Sunday, May 24, 2009
Pabst and Brooks: Redux with a Diary
Pandora's Box, directed by GW Pabst is one of the most revered films of the last years of the silent era, if not all of cinema history, and rightly so. It is a kind of epic exploration of sensual abandon and the shadow side of the human condition. It also features Louise Brooks as Lulu in a role as integral to her screen career as The Passion of Joan of Arc was to Maria Falconetti or as Marie in Au hasard Balthazar is for Anne Wiazemsky. We think of the film, role, and actress being inseparable.

Diary of a Lost Girl was the 1929 follow up by Pabst and Brooks to Pandora's Box. I need to go back and look at Pandora's before I give any kind of specifics and comparison. I can only say that I found this film to be a signficant and moving experience. There are some plot elements that don't make sense on a realistic and logical level, but there is a greater concern here to a high level of emotion and morality that Pabst and Co. are taking on it. It contains some dark and devastating moments, but Thymiane, the protagonist of Lost Girl gets to celebrate a spiritual victory, and the audience does as well.

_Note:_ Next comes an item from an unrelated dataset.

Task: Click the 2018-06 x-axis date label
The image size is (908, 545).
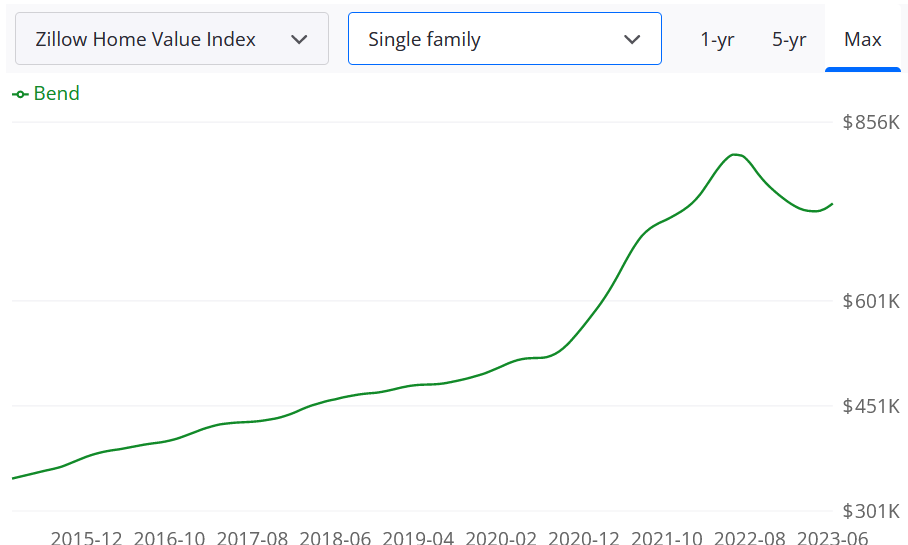Action: (335, 538)
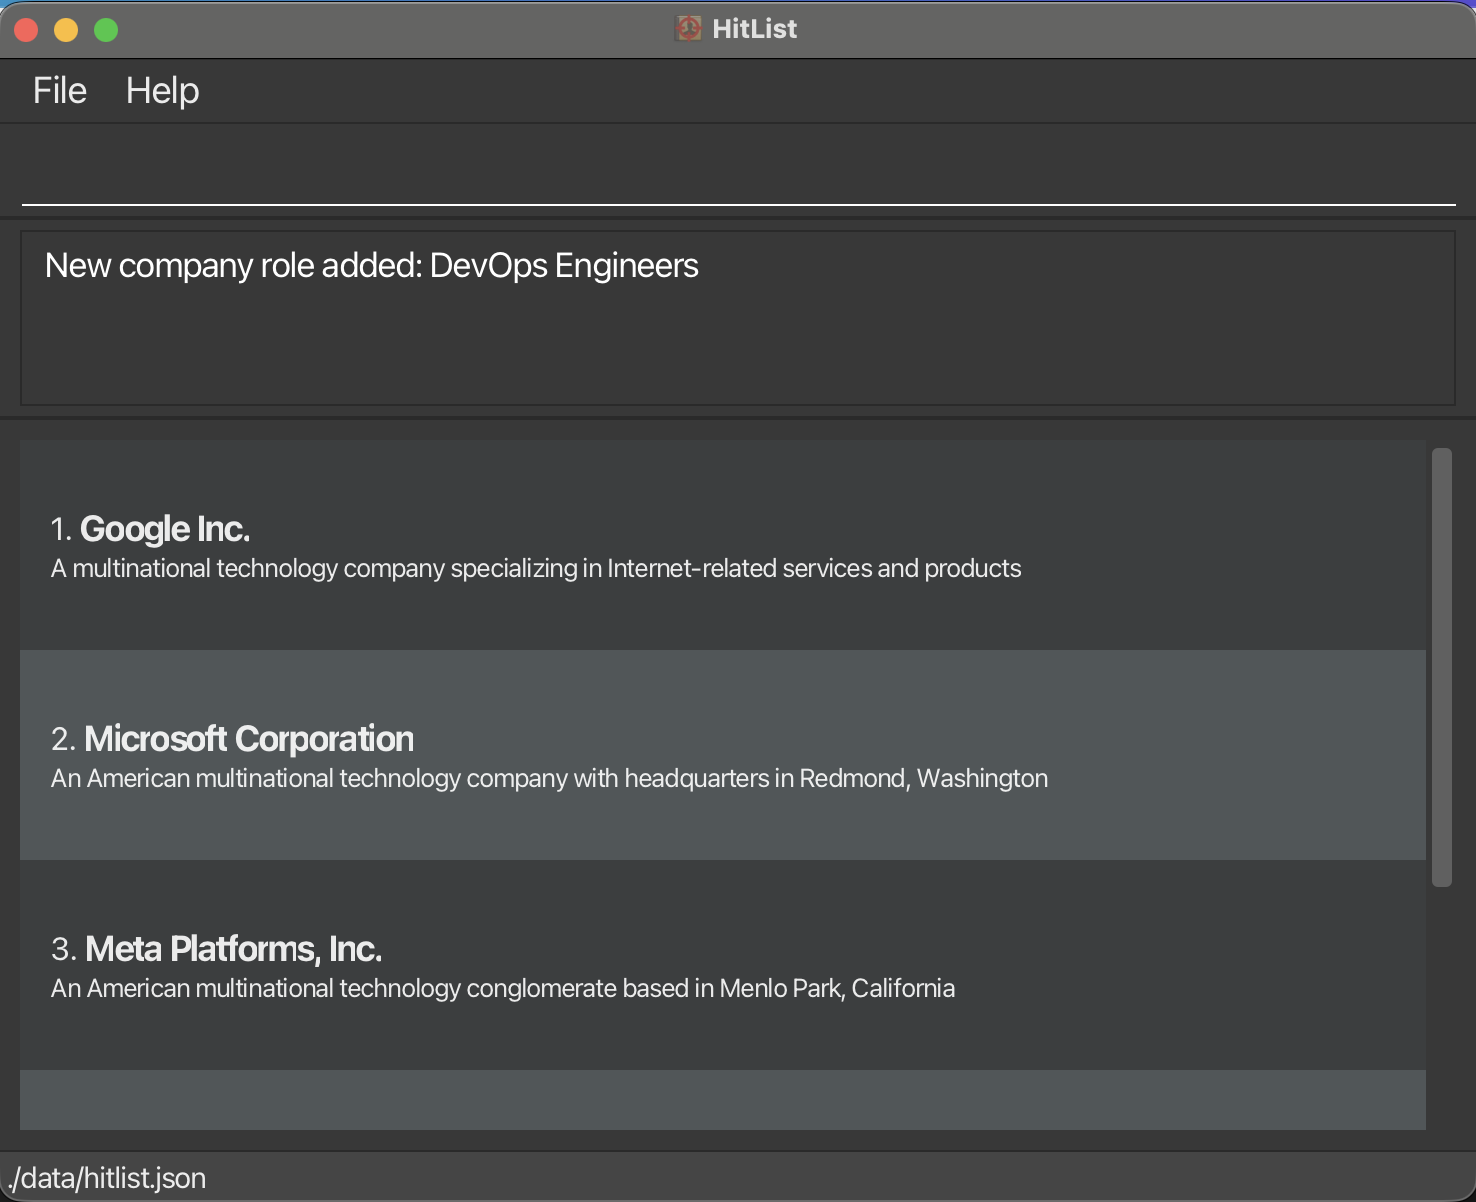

Thymiane, Margarete Böhme's heroine of Das Tagebuch einer Verlorenen is sexually assaulted and impregnated by her father's apothecary assistant. The baby goes up for adoption and Thymiane is sent to this brutal Dickens like reform school while her father takes up with his latest housekeeper. She escapes and becomes a prostitute in conditions that were certainly an improvement to the school. But it is the last act, in which money and time create circumstances towards redemption that makes this work kind of extraordinary.
This viewing of Diary will send me back to Pandora's Box, but also to move deeper into works by Pabst, Murnau and others like Borzage from the silent era. There is a kind of elemental connection with their subject matter and their audience that the best of silent filmmakers were masters. Technology has changed, but the best work of roughly the first third of cinema's history is filled with moments powerful and as eternal as the best of great literature.